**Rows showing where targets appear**
+++++

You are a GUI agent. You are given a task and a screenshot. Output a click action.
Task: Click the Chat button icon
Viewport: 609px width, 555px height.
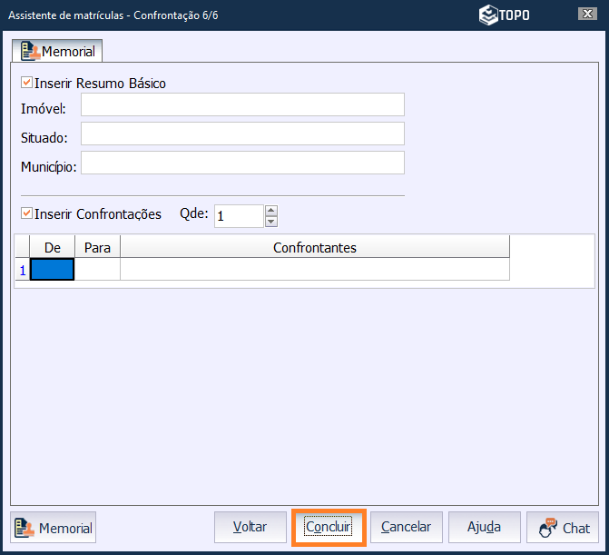click(547, 528)
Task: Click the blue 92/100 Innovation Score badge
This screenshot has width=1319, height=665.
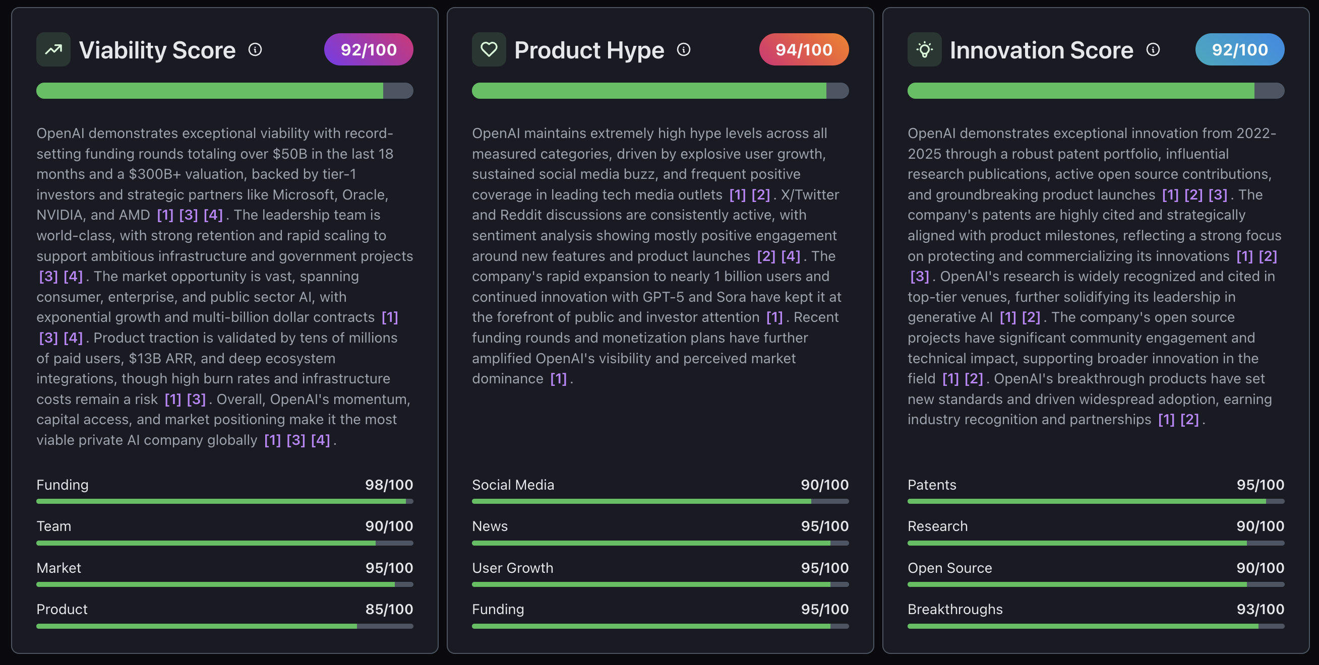Action: click(x=1239, y=49)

+++++

**TASK PROMPT**
Duplicate these lines word for word, with the pictures omitted.

**THE RESPONSE**
You are a GUI agent. You are given a task and a screenshot. Output a click action.
Task: Click the Chat button icon
Viewport: 609px width, 555px height.
click(547, 528)
Task: Click the blue 92/100 Innovation Score badge
This screenshot has width=1319, height=665.
Action: click(x=1239, y=49)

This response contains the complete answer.